TASK LIST:
**A.** According to the extract on ending poverty, who launched the Global Development Commons?
**B.** In the extract on ending poverty, why would aid transfers to lawless regimes be made only after specific milestones were met?
**C.** List everything that the extract on ending poverty says individual vouchers could be redeemed for.
── EXTRACT PROVIDED ──
Practical steps to end poverty
| San Francisco
In this series, we've unpacked popular myths about extreme poverty. We've looked at how we've gotten stuck. We've laid out some key levers for change. And we've considered the consequences of success. The developed world, well-motivated governments, and civil society among the last billion poor clearly have the means to eliminate extreme poverty in one lifetime.
So, provided we have the will, where would we begin?
We'd start by focusing rich-world financial and technical resources on the worst-off. Today wealthy nations and institutions sprinkle too little public money in too many countries like magic dust. Devoting disproportionate aid funding to countries that don't desperately need it is an ethical failure that should be turned on its head.
We'd make aid transfers to lawless regimes only after specific political, military, and humanitarian milestones were met, not based on promises too often broken. To get more aid directly into the hands of people under the worst governance, we'd spend less on general budget support, more on specific project funding, and far more on individual vouchers redeemable at local markets, aid agencies, and NGOs for food, medicines, visits from health workers, seeds, equipment.
We'd build and integrate better online professional clearinghouses for projects, effective practices, technical experts, and people at work in these nations, such as the Global Development Commons launched by Henrietta Fore at the US Agency for International Development (USAID).
───
── DATA EXTRACT ──
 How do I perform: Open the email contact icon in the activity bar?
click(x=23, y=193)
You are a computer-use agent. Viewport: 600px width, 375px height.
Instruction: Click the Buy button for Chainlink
───
ANSWERS BY ITEM NUMBER:
**A.** Henrietta Fore launched it at the US Agency for International Development (USAID).

**B.** Aid would depend on meeting specific political, military, and humanitarian milestones rather than on promises, because such promises are too often broken.

**C.**
- Food
- Medicines
- Visits from health workers
- Seeds
- Equipment